| Required task |
Write the next part of the commentary below on Yemen's conflicts and the rivalry between Saudi Arabia and Iran, beginning after its final sentence.
╭─ Quoted passage
Yes, in the mid-1960s Yemen, a country that contains a larger population than its immediate northern neighbor, Saudi Arabia, was the site of what so many are content to call a "proxy war" between Nasserist Egypt (representing not so much the "Marxists" - as the American State Department appeared to think, as those who were less fanatical, and slightly more secular, in their reception of Islam) and Saudi Arabia, said to be backing people called "the Royalists." That proxy war in Yemen has no significance whatsoever save that it helped to occupy and preoccupy Saudi Arabia and Egypt, and to weaken the forces of both - an outcome that should be remembered as we try to think about Yemen today.

And in the Yemen today there is not one conflict, as much of the coverage seems to imply, but two. The one that gets all the attention is that in the north, because now at long last, everyone and his brother has finally realized that the Shi'a and the Sunnis do not exactly get along, anywhere. And having grasped at least that - which if it had been thoroughly understand five or six years ago, might have made the goals in Iraq different from what they turned out, impossibly, to be, and we would have left many years earlier, once the inevitable transfer of power from Sunni Arab to Shi'a Arab had taken place. But, in making up for their previous ignorance, many have chosen to see, a bit carelessly, the conflict in Yemen, or at least in north Yemen, as one simply of Shi'a and Sunni. But it is not. It is also a struggle of those who have rightly sensed that they do not share in the nation's wealth, the nation's power, as do others. And those people most aware of this appear to be the Zaidis, or as they now style themselves, the Houthis. The President of Yemen himself is a Zaidi. He understands that the battle against his government is that of wanting a greater share of money and power, but as everywhere in Muslim-dominated lands, religion will color and come to define a conflict. Just as a despotic and corrupt ruler cannot be opposed for being despotic and corrupt, but only for being a bad Muslim, for being a friend of Infidels and thus practically an infidel himself, so a war for money and power, conducted by Shi'a, in a country where the Shi'a ruled for centuries and now rule no longer, is likely as time goes by to take on a Shi'a against Sunni cast.

And the Islamic Republic of Iran has been supporting the Shi'a Hizballah in Lebanon, has been supporting the Shi'a Arabs In Iraq, has managed to make the Alawite rulers of Syria come closer to Iran, partly because the Iranian clerics are wiling to consider the Alawites (who rule Syria despite being only 12% of the population) as full-fledged Muslims, a judgment or endorsement that is important to the Alawites, since they are forever threatened by the real Muslims, the Sunni Muslims, who make up more than 70% of Syria's population. Whether Iran has actually been sending shiploads of weapons or not is unimportant. The conspiracy theories and hysteria that come so easily to Muslim rulers and ruled alike, make it hard for the Saudis not to believe that something is up. Their behavior now has been such as possibly to intrigue the plotters in Teheran, to make them feel that perhaps, for a little investment, they might make trouble for their enemy Saudi Arabia, the country where Shi'a are treated, by some, and regarded, by many, as not only Infidels but even worse than the normal run-of-the-mill Infidels.
╰─
╭─ Dataset content
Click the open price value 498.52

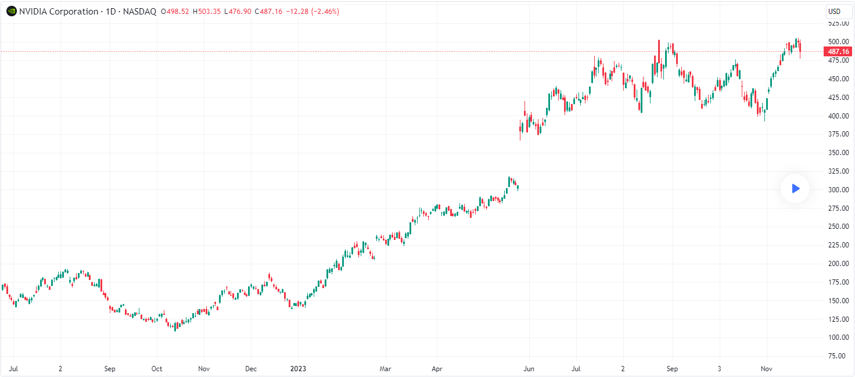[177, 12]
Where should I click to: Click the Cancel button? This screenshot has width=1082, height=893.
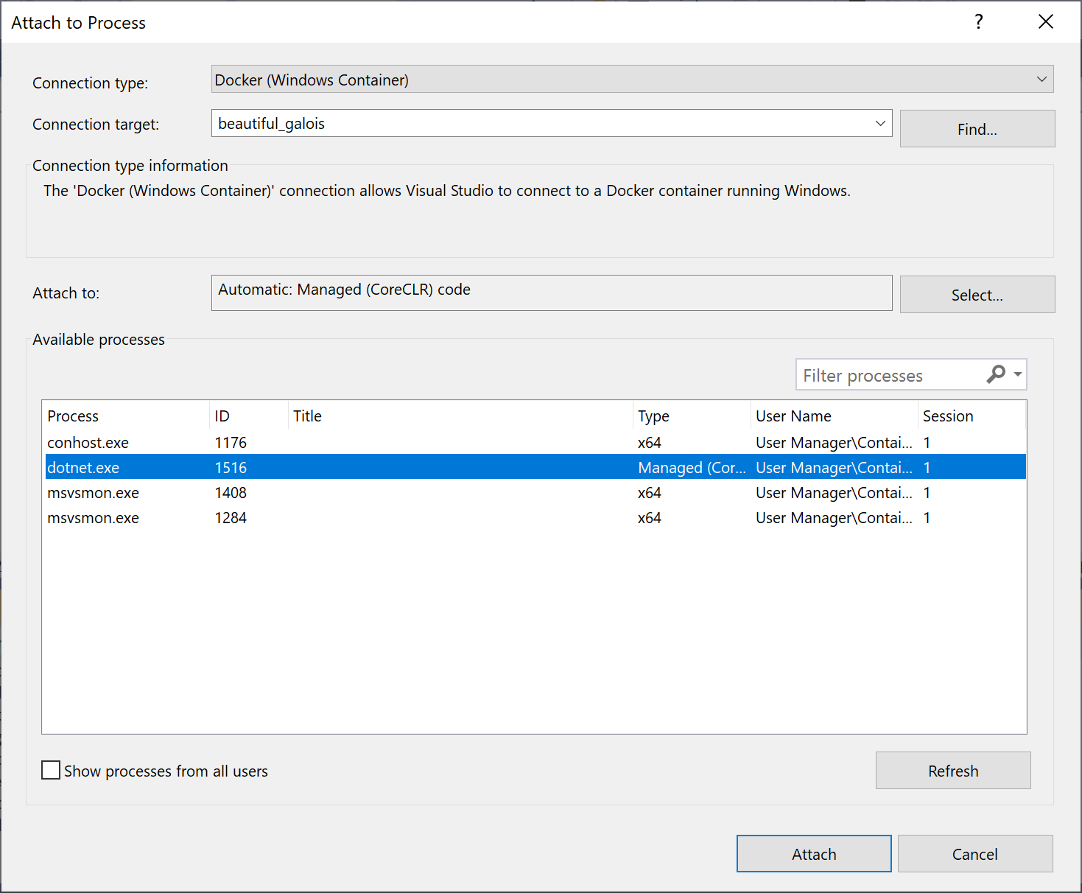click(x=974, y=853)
╰─
| Response to this task |
There is another, different, smaller conflict. And it is in the south of Yemen, and is centered on the area that was once a separate state, supposedly full of "Marxists," - the state that we associate with Aden and Aden town. Shades of Mad Mike Hoare and Sir Humphrey Trevelyan. That conflict is important only insofar as it shows what difficulty the government of Yemen may have in holding the country together. As with the north, the revolt in the south is about the distribution of wealth and power. In the Muslim Arab countries, wealth and power come not from economic activity, as we understand that, but rather from control of the government (and the military), and then seizure or diversion of much of the national revenues to the favored family or group or tribe. Think of Saddam Hussein and his Tikrit band, of the Assad dynasty, of the Mubarak soon-to-be dynasty and the stratokleptocrats at the pharaonic court, think of Qaddafi, soon to be succeeded by Saif Qaddafi, think of the FLN generals ruling Algeria, of the Al-Maktoum, of the Al-Sabah, the Al-Nayyan, and above all of the tens of thousands, by now, of princes and princelings and princelettes, all daggers and dishdashas and sneers of cold command, of the rapacious family of the Al Saud. That is what is going on in Yemen. In the north it has another dimension, one that perhaps will grow, of a religious conflict, for part of the reason the dominant Sunnis in Yemen do not give the Zaidis (or Houthis) their due is because, precisely, that they are not Sunnis but despised Shi'a, Arabs.

What should be our reaction to all of this? The answer: Not much. We should take pleasure in the spectacle of warfare, in any Muslim land, warfare that takes up the attention of the locals, and uses up not only their resources, but also, one hopes, the resources of their neighbors. The Saudis are right to be worried. For Yemen is not only more populous, but the border is impossible to defend (the Saudis are planning to spend many tens of billions on a fence, so frightened are they). The Yemenis, unlike the pampered Saudis, are akin to the Afghans in being naturally warlike, living as they do in a Hobbesian state (and in Yemen, itself a Hobbesian state). They are much tougher than the Saudis who have become soft, since they rode out of the Hejaz and defeated the Shammar tribe in 1920, now well-used to relying on blue-eyed mercenaries, Infidels, for their ultimate survival.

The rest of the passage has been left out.